[hibernate-dev] Naming and "naming strategies"

Steve Ebersole steve at hibernate.org
Fri Jan 23 08:18:56 EST 2015


Another thing to consider here...  In regards to physical naming, one of
the aspects we need to consider is to possibly shorten names based on the
maximum identifier length per Dialect[1].  PhysicalNamingStrategy is the
most natural place to put this.  However, that means when a user supplies
a PhysicalNamingStrategy the onus is on their impl to make sure this length
constraint is accomplished.

What do y'all think of that?

I don't think it is necessarily a deal-breaker.  Worst case, it would be
super easy for them to simply delegate to some standard (dumb) length
handling.  Or they could implement smarter (contextual) shortening (NUMBER
becomes NM or NO rather than NUM, e.g)


[1] - I vaguely recall seeing that certain databases allow different length
constraints for different types of identifiers (table name, versus column
name, versus constrain name, ...).  Can anyone confirm that?

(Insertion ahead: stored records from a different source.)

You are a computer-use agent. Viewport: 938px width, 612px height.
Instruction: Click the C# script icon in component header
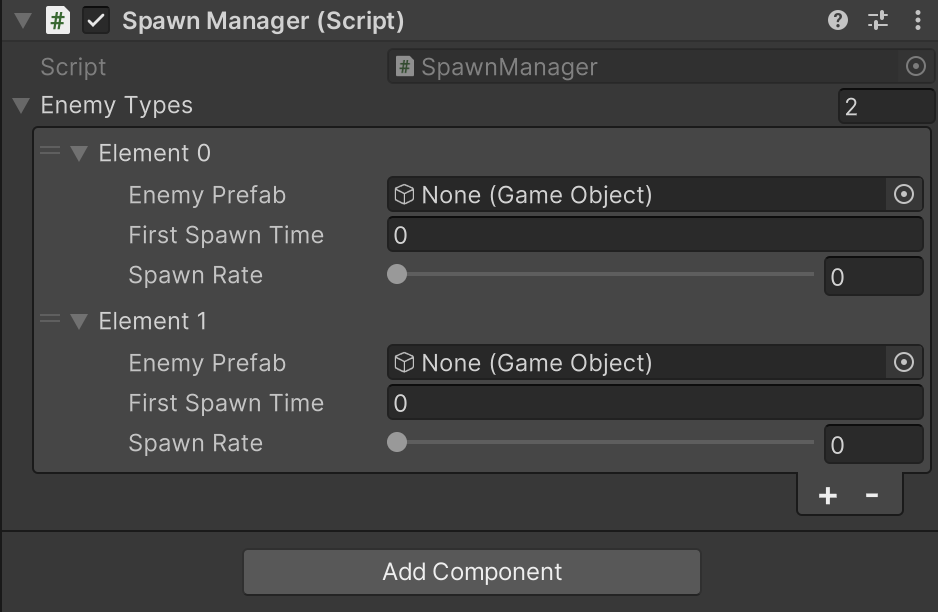57,20
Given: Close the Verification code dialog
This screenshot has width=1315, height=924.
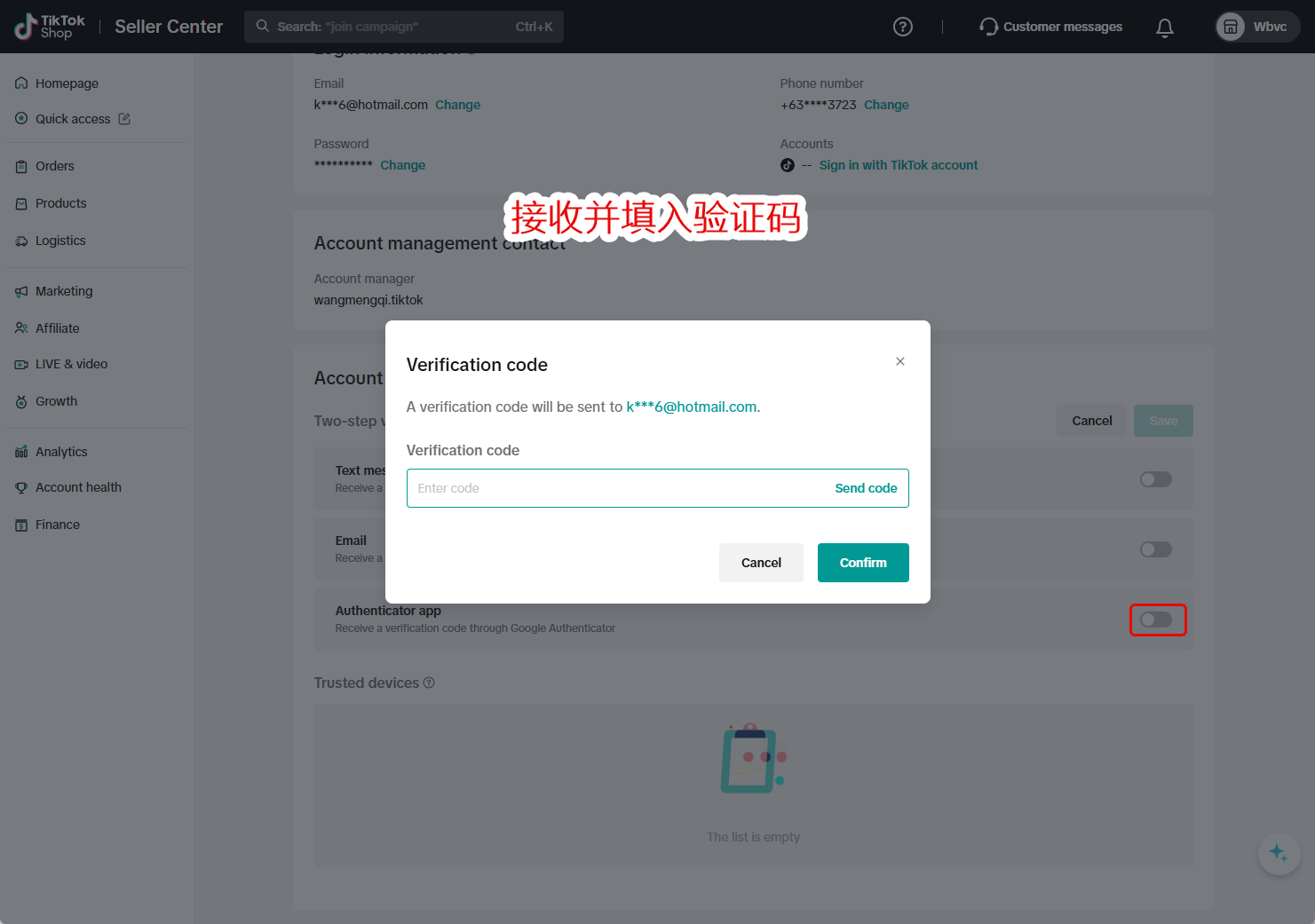Looking at the screenshot, I should [x=900, y=361].
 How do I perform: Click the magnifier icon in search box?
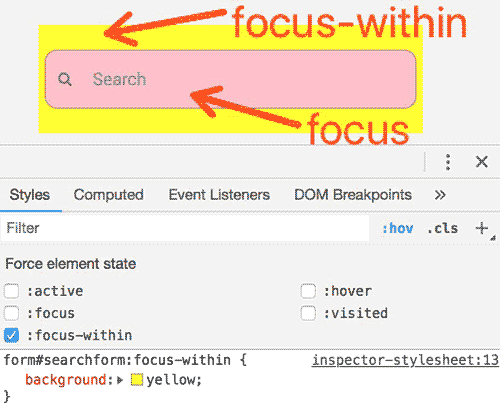pyautogui.click(x=65, y=79)
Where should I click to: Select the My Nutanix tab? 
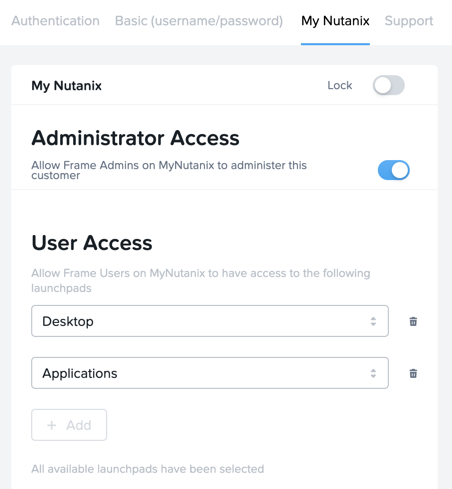[x=335, y=21]
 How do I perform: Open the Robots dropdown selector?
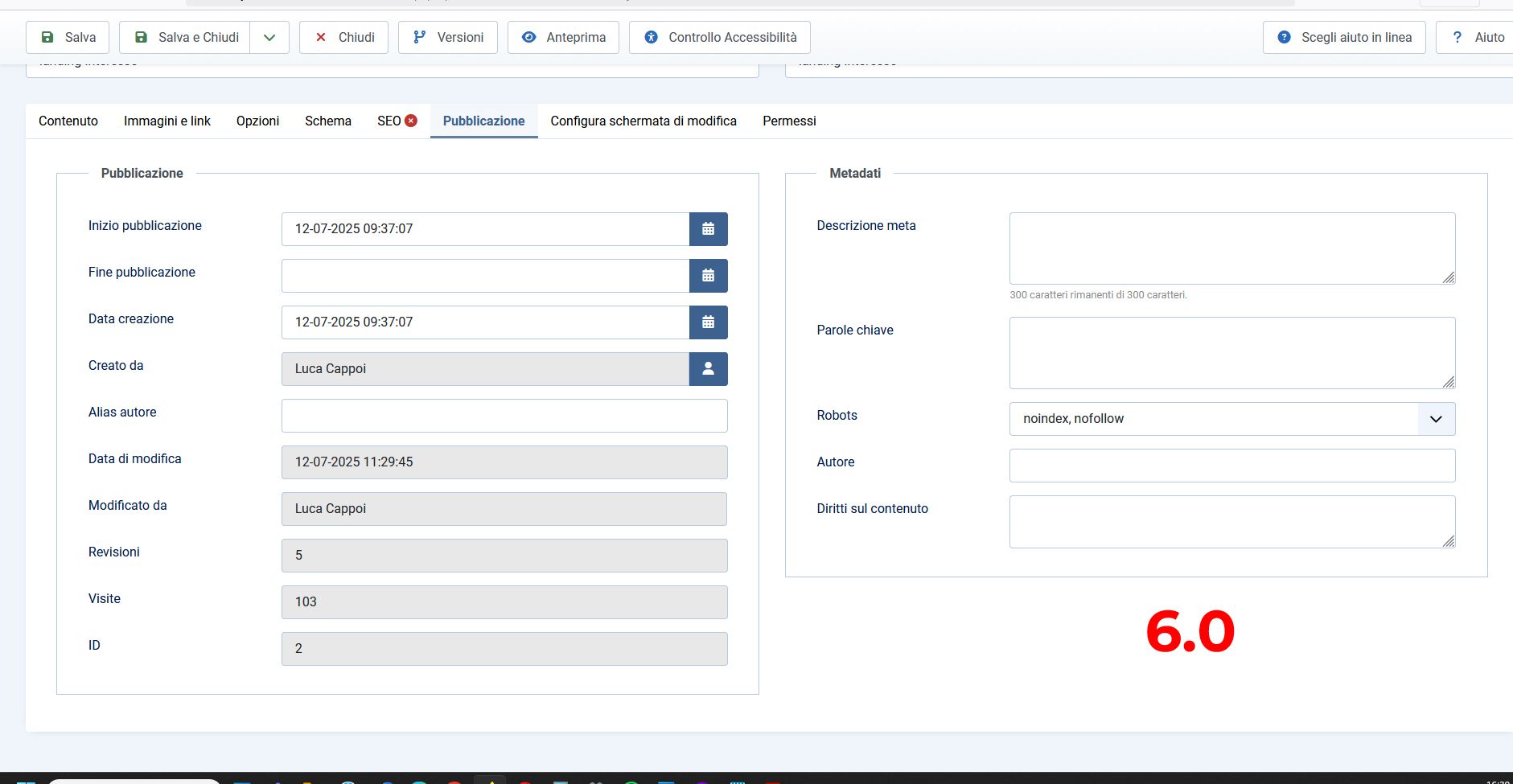(1231, 419)
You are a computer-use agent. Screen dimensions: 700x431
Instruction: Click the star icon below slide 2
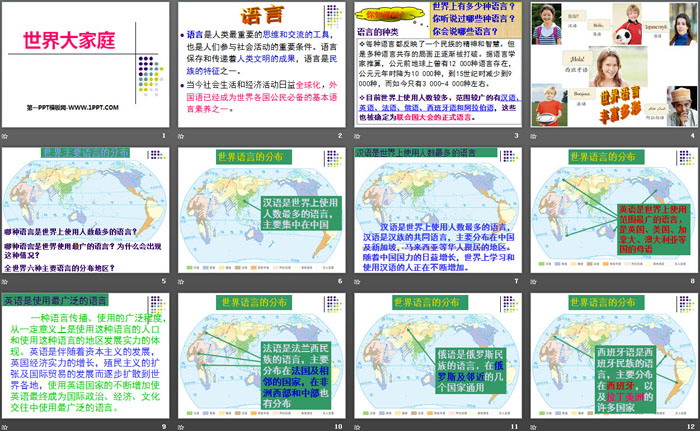(183, 136)
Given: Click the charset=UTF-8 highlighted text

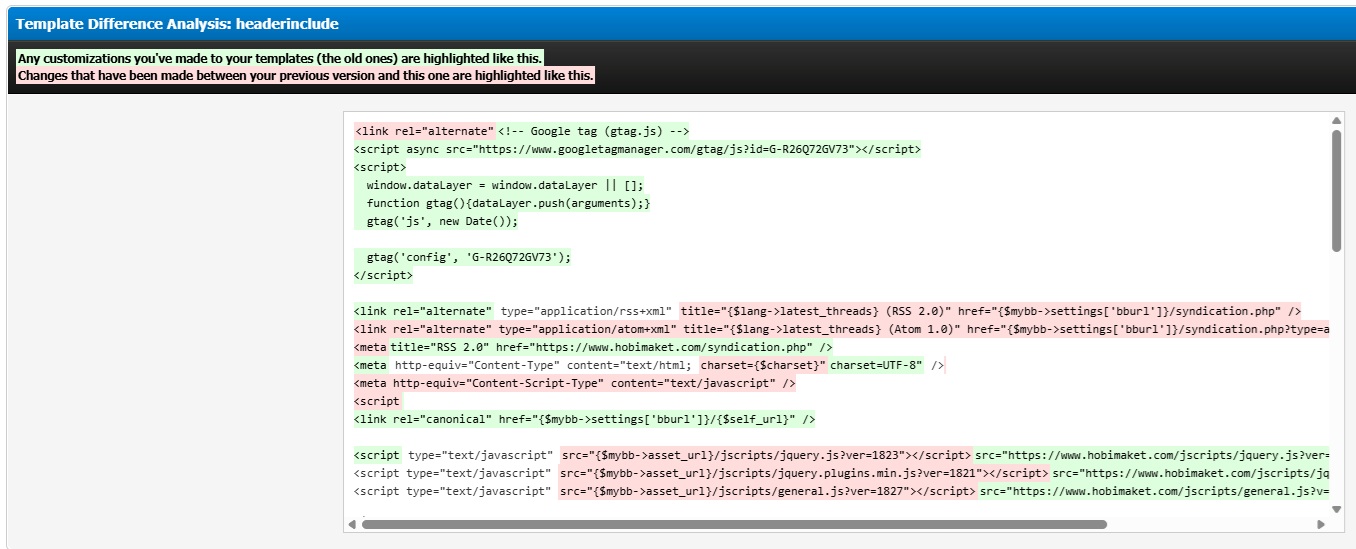Looking at the screenshot, I should (875, 365).
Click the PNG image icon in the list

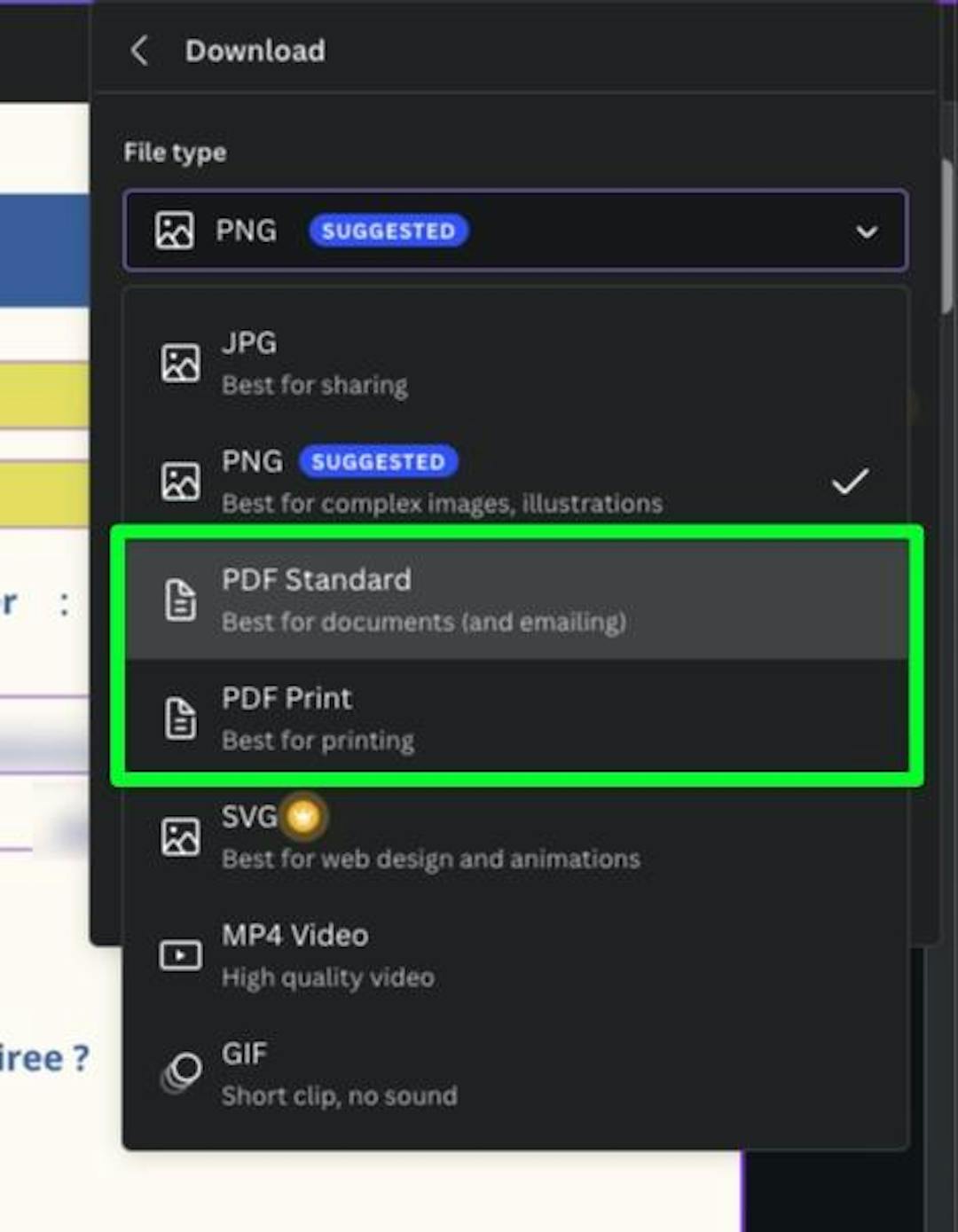[180, 479]
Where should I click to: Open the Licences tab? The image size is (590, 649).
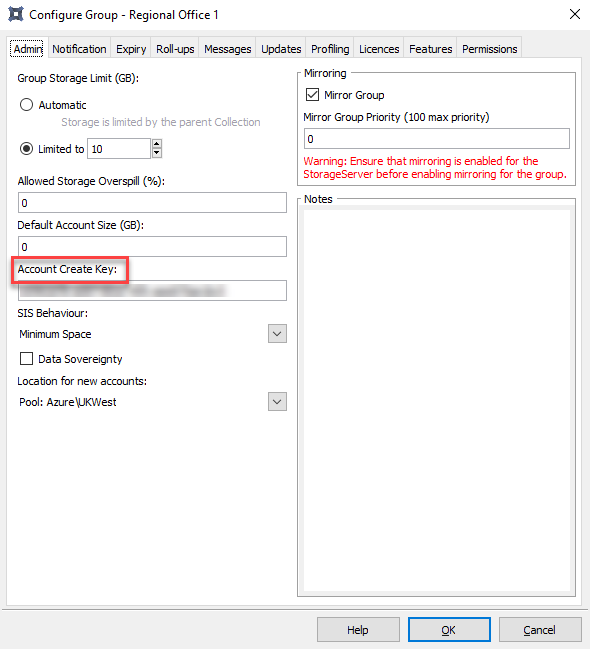(x=379, y=49)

On Fri, Jan 16, 2015 at 4:27 PM, Steve Ebersole <steve at hibernate.org> wrote:

> In my opinion, this blend of implicit naming and explicit naming is just
> asking for problems.  But to answer your specific question, yes.. altering
> the naming stratagies used could conceivably mess up cross referencing in
> cases like this.
> On Jan 16, 2015 12:09 PM, "Emmanuel Bernard" <emmanuel at hibernate.org>
> wrote:
>
>>
>> On 16 Jan 2015, at 18:37, Steve Ebersole <steve at hibernate.org> wrote:
>>
>> On Fri, Jan 16, 2015 at 8:10 AM, Steve Ebersole <steve at hibernate.org>
>> wrote:
>>>
>>>
>>>> I have one question, regarding logical name. The name that a given user
>>>> needs to use inside say @Column( …, table=“SomeEntity1”) is the name that
>>>> comes out of the implicit naming contract (assuming the original table was
>>>> implicit). Is that correct?
>>>>
>>>
>>> This is true.  But remember that this is mainly intended to signify a
>>> secondary table, whose name cannot be implicit.  Also, I think that mixing
>>> implicit naming and explicit naming and expecting that to work is not
>>> necessarily a valid expectation.
>>>
>>
>> I just wanted to clarify here a bit.  As far as I know, the only time
>> that this could be a problem is when we need @Column to refer to the
>> primary table and the name of the primary table is implicit.  But JPA
>> designs for that by saying that @Column is expected to refer to the primary
>> table when @Column#table is null or not specified.  What I was saying above
>> was this, imo, it is not a reasonable for this to work:
>>
>> @Entity
>> public Customer {
>>     @Column( ..., table="Customer" )
>>     ...
>> }
>>
>> I just think that makes no sense.
>>
>> Am I missing any potential uses where @Column#table would refer to
>> something that might reasonably be implicit?
>>
>>
>> No but it might be more problematic for `@JoinColumn(name=“customer_fk,
>> referencedColumnName=“id”)` where the referenced entity has `@Id String
>> id`. That family of references might be more common than secondary tables.